_Work instruction_
The entries contain pictures, which should not appear in the copy; everything else must be reproduced exactly.

====

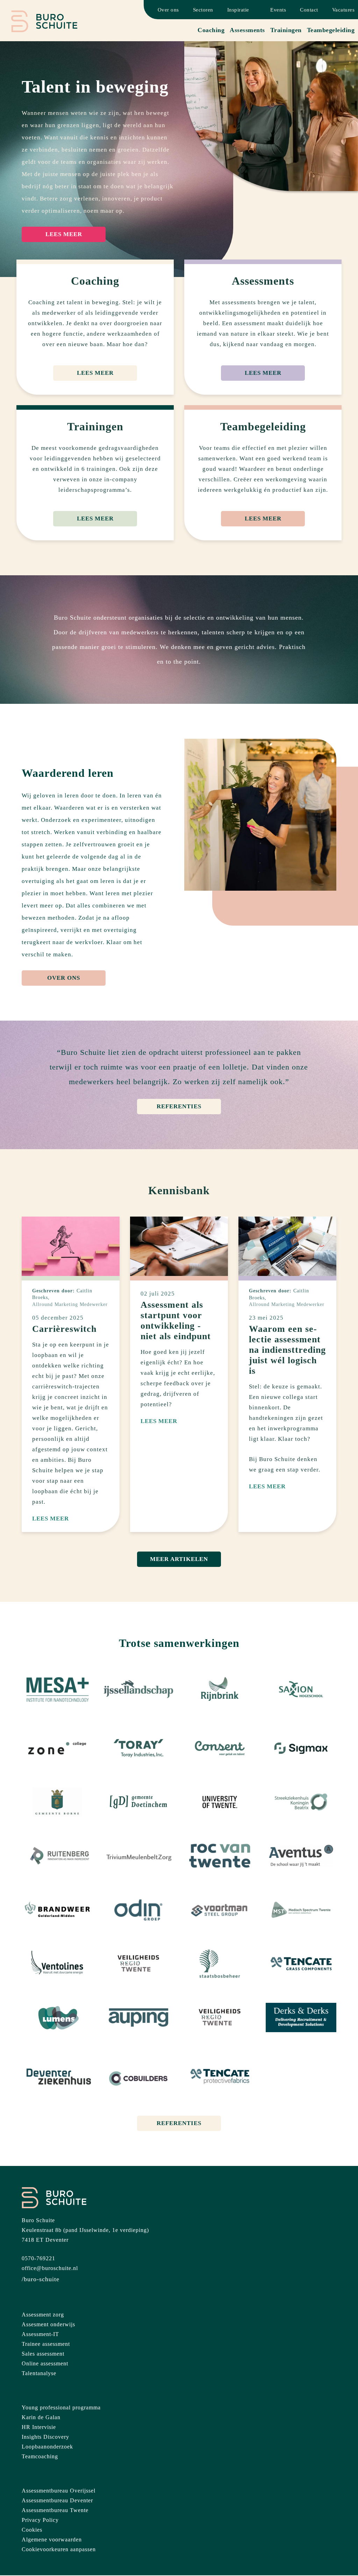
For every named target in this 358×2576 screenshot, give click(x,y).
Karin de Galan (41, 2417)
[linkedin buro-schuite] (40, 2279)
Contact (309, 10)
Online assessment (45, 2363)
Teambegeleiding (331, 30)
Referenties (179, 1106)
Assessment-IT (40, 2334)
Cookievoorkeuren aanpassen (59, 2549)
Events (278, 10)
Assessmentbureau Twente (55, 2510)
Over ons (168, 10)
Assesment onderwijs (48, 2324)
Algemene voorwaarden (52, 2539)
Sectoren (203, 10)
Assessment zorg (43, 2315)
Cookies (32, 2530)
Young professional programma (61, 2407)
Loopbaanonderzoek (47, 2447)
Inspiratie (238, 10)
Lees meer (63, 234)
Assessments (247, 30)
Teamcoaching (40, 2456)
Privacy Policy (40, 2520)
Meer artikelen (179, 1559)
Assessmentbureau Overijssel (58, 2491)
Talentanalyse (39, 2373)
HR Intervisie (39, 2427)
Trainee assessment (46, 2344)
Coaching (211, 30)
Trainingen (286, 30)
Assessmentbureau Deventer (57, 2500)
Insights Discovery (45, 2437)
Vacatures (343, 10)
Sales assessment (43, 2354)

====

_Answer box_
For every named target in this 358×2576 screenshot, give click(x,y).
Karin de Galan (41, 2417)
[linkedin buro-schuite] (40, 2279)
Contact (309, 10)
Online assessment (45, 2363)
Teambegeleiding (331, 30)
Referenties (179, 1106)
Assessment-IT (40, 2334)
Cookievoorkeuren aanpassen (59, 2549)
Events (278, 10)
Assessmentbureau Twente (55, 2510)
Over ons (168, 10)
Assesment onderwijs (48, 2324)
Algemene voorwaarden (52, 2539)
Sectoren (203, 10)
Assessment zorg (43, 2315)
Cookies (32, 2530)
Young professional programma (61, 2407)
Loopbaanonderzoek (47, 2447)
Inspiratie (238, 10)
Lees meer (63, 234)
Assessments (247, 30)
Teamcoaching (40, 2456)
Privacy Policy (40, 2520)
Meer artikelen (179, 1559)
Assessmentbureau Overijssel (58, 2491)
Talentanalyse (39, 2373)
HR Intervisie (39, 2427)
Trainee assessment (46, 2344)
Coaching (211, 30)
Trainingen (286, 30)
Assessmentbureau Deventer (57, 2500)
Insights Discovery (45, 2437)
Vacatures (343, 10)
Sales assessment (43, 2354)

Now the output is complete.